2-data-extract-load-questions.py

# Extract: Process to pull data from Source system
# Load: Process to write data to a destination system

# Common upstream & downstream systems
# OLTP Databases: Postgres, MySQL, sqlite3, etc
# OLAP Databases: Snowflake, BigQuery, Clickhouse, DuckDB, etc
# Cloud data storage: AWS S3, GCP Cloud Store, Minio, etc
# Queue systems: Kafka, Redpanda, etc
# API
# Local disk: csv, excel, json, xml files
# SFTP\FTP server

# Databases: When reading or writing to a database we use a database driver.
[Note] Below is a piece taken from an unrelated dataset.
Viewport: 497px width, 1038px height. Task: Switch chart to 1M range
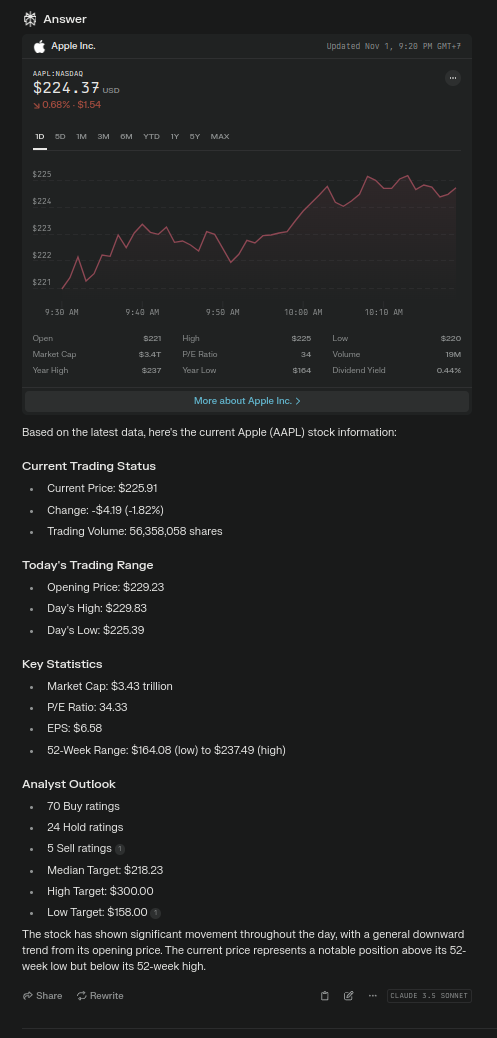click(x=81, y=136)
Database drivers are libraries that we can use to read or write to a database.
# Question: How do you read data from a sqlite3 database and write to a DuckDB database?
# Hint: Look at importing the database libraries for sqlite3 and duckdb and create connections to talk to the respective databases

# Fetch data from the SQLite Customer table

# Insert data into the DuckDB Customer table

# Hint: Look for Commit and close the connections
# Commit tells the DB connection to send the data to the database and commit it, if you don't commit the data will not be inserted

# We should close the connection, as DB connections are expensive

# Cloud storage
# Question: How do you read data from the S3 location given below and write the data to a DuckDB database?
# Data source: https://docs.opendata.aws/noaa-ghcn-pds/readme.html station data at path "csv.gz/by_station/ASN00002022.csv.gz"
# Hint: Use boto3 client with UNSIGNED config to access the S3 bucket
# Hint: The data will be zipped you have to unzip it and decode it to utf-8

# AWS S3 bucket and file details
bucket_name = "noaa-ghcn-pds"
file_key = "csv.gz/by_station/ASN00002022.csv.gz"
# Create a boto3 client with anonymous access

# Download the CSV file from S3
# Decompress the gzip data
# Read the CSV file using csv.reader
# Connect to the DuckDB database (assume WeatherData table exists)

# Insert data into the DuckDB WeatherData table

# API
# Question: How do you read data from the CoinCap API given below and write the data to a DuckDB database?
# URL: "https://api.coincap.io/v2/exchanges"
# Hint: use requests library

# Define the API endpoint
url = "https://api.coincap.io/v2/exchanges"

# Fetch data from the CoinCap API
# Connect to the DuckDB database

# Insert data into the DuckDB Exchanges table
# Prepare data for insertion
# Hint: Ensure that the data types of the data to be inserted is compatible with DuckDBs data column types in ./setup_db.py


# Local disk
# Question: How do you read a CSV file from local disk and write it to a database?
# Look up open function with csvreader for python

# Web scraping
# Questions: Use beatiful soup to scrape the below website and print all the links in that website
# URL of the website to scrape
url = 'https://example.com'